** Task prompt **
Where the records below have a line with "Hướng", that line is to be copied.

** Input **
..........

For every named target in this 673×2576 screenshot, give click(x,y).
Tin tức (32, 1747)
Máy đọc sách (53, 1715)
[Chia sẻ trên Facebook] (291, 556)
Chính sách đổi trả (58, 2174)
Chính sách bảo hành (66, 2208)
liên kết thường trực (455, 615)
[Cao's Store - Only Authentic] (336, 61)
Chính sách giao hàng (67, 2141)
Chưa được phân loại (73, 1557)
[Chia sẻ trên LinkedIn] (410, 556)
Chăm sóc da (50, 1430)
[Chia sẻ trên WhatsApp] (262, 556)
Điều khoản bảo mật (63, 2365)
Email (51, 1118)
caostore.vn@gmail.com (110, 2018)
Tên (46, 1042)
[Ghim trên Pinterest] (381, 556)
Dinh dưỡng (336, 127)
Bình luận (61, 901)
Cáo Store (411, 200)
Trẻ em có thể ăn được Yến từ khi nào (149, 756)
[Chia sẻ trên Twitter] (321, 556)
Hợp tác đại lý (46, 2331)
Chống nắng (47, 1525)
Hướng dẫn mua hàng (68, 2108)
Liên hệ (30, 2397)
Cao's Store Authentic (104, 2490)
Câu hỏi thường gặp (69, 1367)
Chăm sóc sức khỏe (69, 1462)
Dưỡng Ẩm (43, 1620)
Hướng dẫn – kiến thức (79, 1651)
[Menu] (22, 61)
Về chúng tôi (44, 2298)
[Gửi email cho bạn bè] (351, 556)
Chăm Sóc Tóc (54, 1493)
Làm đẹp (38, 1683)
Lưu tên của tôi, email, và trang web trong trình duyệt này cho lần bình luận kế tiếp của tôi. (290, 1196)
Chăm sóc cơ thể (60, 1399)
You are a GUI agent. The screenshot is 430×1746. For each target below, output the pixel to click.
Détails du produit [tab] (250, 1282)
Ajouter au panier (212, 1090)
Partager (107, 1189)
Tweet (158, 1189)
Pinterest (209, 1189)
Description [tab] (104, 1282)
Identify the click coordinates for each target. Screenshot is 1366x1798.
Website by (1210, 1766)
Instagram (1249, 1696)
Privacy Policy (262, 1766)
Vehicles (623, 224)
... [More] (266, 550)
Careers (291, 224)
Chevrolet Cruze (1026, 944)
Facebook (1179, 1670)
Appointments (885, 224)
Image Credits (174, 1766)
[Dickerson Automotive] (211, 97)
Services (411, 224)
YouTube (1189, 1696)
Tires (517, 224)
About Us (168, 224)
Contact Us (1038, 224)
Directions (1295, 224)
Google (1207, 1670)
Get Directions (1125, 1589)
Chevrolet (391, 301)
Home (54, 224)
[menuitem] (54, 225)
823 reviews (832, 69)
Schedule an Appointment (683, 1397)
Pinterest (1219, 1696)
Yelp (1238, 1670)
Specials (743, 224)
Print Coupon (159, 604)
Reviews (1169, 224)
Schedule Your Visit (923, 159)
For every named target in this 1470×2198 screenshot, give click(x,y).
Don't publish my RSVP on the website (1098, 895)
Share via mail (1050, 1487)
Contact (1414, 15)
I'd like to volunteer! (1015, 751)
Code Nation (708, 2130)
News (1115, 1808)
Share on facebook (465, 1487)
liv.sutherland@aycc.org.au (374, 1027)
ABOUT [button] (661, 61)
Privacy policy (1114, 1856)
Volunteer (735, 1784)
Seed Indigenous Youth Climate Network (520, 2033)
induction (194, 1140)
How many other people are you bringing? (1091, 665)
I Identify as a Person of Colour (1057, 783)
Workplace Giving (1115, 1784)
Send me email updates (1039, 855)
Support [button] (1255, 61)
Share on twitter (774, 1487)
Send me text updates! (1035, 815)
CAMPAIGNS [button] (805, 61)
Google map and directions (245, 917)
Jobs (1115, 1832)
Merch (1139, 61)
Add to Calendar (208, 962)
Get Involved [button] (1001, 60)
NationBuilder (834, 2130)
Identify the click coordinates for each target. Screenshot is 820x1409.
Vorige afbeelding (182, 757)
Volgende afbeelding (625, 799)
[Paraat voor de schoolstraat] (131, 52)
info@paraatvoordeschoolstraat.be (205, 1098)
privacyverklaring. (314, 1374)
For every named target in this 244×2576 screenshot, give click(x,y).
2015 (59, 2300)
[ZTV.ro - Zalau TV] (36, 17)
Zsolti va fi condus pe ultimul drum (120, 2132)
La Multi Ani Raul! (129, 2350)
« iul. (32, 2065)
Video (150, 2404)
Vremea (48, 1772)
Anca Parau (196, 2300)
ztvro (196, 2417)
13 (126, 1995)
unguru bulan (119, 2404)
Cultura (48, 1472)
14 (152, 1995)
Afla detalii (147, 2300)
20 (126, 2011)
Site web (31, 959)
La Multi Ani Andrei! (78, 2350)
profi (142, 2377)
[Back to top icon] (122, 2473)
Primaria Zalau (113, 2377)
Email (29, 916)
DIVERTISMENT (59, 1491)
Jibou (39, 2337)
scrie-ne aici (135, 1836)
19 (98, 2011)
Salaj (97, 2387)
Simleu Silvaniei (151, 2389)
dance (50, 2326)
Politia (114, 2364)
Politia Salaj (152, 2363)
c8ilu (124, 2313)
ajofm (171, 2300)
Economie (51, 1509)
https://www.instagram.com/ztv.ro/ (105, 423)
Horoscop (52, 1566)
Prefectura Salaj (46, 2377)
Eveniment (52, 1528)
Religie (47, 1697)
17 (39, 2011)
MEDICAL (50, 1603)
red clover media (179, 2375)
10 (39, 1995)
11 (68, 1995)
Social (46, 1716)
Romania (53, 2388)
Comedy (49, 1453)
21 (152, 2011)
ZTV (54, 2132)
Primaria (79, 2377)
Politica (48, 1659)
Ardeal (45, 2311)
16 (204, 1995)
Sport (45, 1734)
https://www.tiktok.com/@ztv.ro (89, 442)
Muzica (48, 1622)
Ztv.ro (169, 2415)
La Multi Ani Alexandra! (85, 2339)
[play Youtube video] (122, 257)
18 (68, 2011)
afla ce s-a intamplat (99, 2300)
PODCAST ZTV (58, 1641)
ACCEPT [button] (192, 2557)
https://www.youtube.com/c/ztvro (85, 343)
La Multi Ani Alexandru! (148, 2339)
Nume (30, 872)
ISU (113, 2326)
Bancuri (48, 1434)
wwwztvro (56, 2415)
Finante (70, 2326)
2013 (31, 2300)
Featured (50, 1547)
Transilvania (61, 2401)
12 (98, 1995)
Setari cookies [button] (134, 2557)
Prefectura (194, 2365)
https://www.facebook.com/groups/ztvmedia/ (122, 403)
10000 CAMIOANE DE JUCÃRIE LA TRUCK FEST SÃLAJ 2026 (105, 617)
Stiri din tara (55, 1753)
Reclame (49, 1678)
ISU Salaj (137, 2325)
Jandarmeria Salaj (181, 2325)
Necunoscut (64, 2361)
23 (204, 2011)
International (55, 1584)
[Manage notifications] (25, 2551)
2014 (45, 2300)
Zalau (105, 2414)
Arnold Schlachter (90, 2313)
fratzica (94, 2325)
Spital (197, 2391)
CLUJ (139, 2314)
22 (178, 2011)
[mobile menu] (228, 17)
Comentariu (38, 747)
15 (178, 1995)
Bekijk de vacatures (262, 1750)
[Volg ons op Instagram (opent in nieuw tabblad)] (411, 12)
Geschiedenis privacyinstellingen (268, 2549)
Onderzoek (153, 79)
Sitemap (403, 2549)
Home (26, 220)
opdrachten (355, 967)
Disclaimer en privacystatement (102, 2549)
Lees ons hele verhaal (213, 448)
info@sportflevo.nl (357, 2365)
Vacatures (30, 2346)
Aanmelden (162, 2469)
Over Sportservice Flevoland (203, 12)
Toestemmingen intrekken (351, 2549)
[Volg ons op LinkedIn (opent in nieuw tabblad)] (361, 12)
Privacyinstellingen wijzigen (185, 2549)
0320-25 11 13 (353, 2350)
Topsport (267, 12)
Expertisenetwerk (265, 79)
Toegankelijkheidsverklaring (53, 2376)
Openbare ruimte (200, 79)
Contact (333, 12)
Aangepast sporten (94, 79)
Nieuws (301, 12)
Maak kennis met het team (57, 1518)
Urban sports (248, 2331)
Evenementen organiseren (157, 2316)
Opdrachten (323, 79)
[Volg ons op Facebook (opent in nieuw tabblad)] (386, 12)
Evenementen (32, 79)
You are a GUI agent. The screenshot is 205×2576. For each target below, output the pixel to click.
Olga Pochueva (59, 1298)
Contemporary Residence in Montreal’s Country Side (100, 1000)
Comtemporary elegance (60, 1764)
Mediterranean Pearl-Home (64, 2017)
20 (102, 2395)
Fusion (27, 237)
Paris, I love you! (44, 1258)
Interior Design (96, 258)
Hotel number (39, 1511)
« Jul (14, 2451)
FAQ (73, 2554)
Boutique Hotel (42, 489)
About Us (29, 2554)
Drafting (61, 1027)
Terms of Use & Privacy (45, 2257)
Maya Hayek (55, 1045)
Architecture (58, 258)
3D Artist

..........

** Answer to the problem **
Hướng dẫn mua hàng (68, 2108)
Hướng dẫn – kiến thức (79, 1651)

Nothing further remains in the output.